-- Text excerpt follows --

Iran’s foreign ministry, responding through its spokesman, called Trump’s characterization “inconsistent with reality,” per the Middle East Eye live feed. The ministry did not specify which elements it disputed, but the phrasing — applied to the whole framing rather than a single clause — left little room for the interpretation that this was a haggle over wording.

The IRGC’s intervention was sharper. In a separate dismissal carried by Middle East Eye, the Guard rejected Trump’s comments on the nuclear talks without endorsing any alternative framework. The Guard’s statement is consequential because, as America Strikes reported earlier today, Brigadier General Ahmad Vahidi and the IRGC general staff hold the operational veto on any nuclear concession, not the foreign ministry.

The draft on paper

A New York Times account outlined the broad contours of a draft US-Iran agreement that ties the release of frozen Iranian assets to a nuclear accord, per Middle East Eye’s summary of the Times reporting. The asset-release-for-nuclear-restraint structure is the same architecture that underpinned the 2015 JCPOA, and it is the structure most European negotiators have favored throughout the current round.

What that draft does not appear to resolve — at least in the public summary — is the disposition of Iran’s roughly 440 kilograms of 60-percent-enriched uranium. America Strikes covered the collision on that file this morning: Trump has said the United States will “get or destroy” the material, while Khamenei has directed his team that the stockpile is to remain on Iranian soil. A frozen-assets-for-nuclear-accord trade does not, on its face, bridge that gap.

The domestic politics of the moment

The president’s “largely negotiated” framing also lands against a notable domestic backdrop. House Republican leaders pulled an Iran War Powers resolution off the floor this week rather than allow a vote that, per NPR’s whip count, would have passed with the support of a bloc of GOP defectors plus the Democratic caucus. America Strikes covered the procedural maneuver here. The administration has an interest in projecting that diplomacy is on the verge of succeeding precisely at the moment Congress is signaling it would constrain further military action; whether the projection survives contact with Tehran’s response is the open question.

-- Text excerpt concluded --
-- Stored data follows --

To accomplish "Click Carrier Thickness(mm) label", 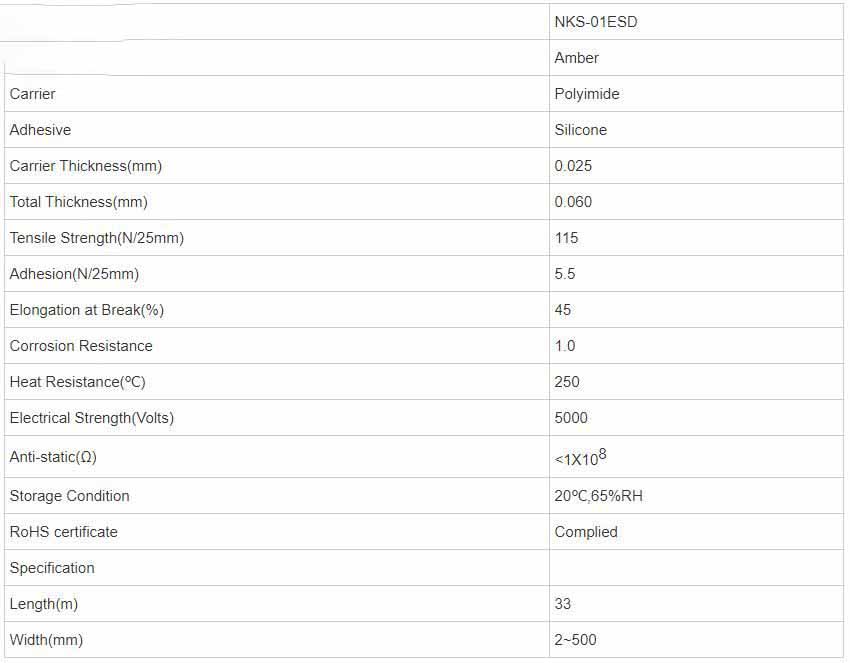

-- Stored data concluded --

Exercise A
Summarize the passage on the US-Iran nuclear talks in two sentences.
Exercise B
Reproduce verbatim the stretch of the passage on the US-Iran nuclear talks from "Iran’s foreign ministry, responding" through "the foreign ministry.".
Exercise C
Carry the passage on the US-Iran nuclear talks further from its final sentence.
The listing comes from a separate source and is unrelated to the passage on the US-Iran nuclear talks.

Expected answer A
Iran's foreign ministry called Trump's characterization "inconsistent with reality," and the IRGC, which holds the operational veto on any nuclear concession, separately rejected his comments on the talks. A reported draft agreement ties the release of frozen Iranian assets to a nuclear accord but does not appear to resolve the disposition of Iran's roughly 440 kilograms of 60-percent-enriched uranium, and Trump's "largely negotiated" framing comes as House Republican leaders pulled an Iran War Powers resolution that NPR's whip count indicated would have passed.

Expected answer B
Iran’s foreign ministry, responding through its spokesman, called Trump’s characterization “inconsistent with reality,” per the Middle East Eye live feed. The ministry did not specify which elements it disputed, but the phrasing — applied to the whole framing rather than a single clause — left little room for the interpretation that this was a haggle over wording.

The IRGC’s intervention was sharper. In a separate dismissal carried by Middle East Eye, the Guard rejected Trump’s comments on the nuclear talks without endorsing any alternative framework. The Guard’s statement is consequential because, as America Strikes reported earlier today, Brigadier General Ahmad Vahidi and the IRGC general staff hold the operational veto on any nuclear concession, not the foreign ministry.

Expected answer C
Markets are not pricing the deal

Commodity markets did not move toward an end-of-war pricing on Friday’s headlines. Brent crude settled near $103 a barrel and gold held near $4,500 an ounce, per Trading Economics, levels that reflect the Khamenei uranium directive rather than the Trump deal claim. Insurance underwriters, as noted above, have likewise kept the Hormuz war-risk premium at multiples of the pre-war level. If the deal Trump described were close to consummation, both markets would be expected to relax; neither has.

That divergence — a US president declaring terms while the other side rejects the framing and markets ignore the optimism — is the through-line of the past 72 hours. Qatari and Pakistani mediators have been working a parallel track aimed at the IRGC chain of command rather than the foreign ministry, as America Strikes reported, and Iran’s own posture toward the US framing was already pushing back before today’s exchange, per coverage earlier in the week.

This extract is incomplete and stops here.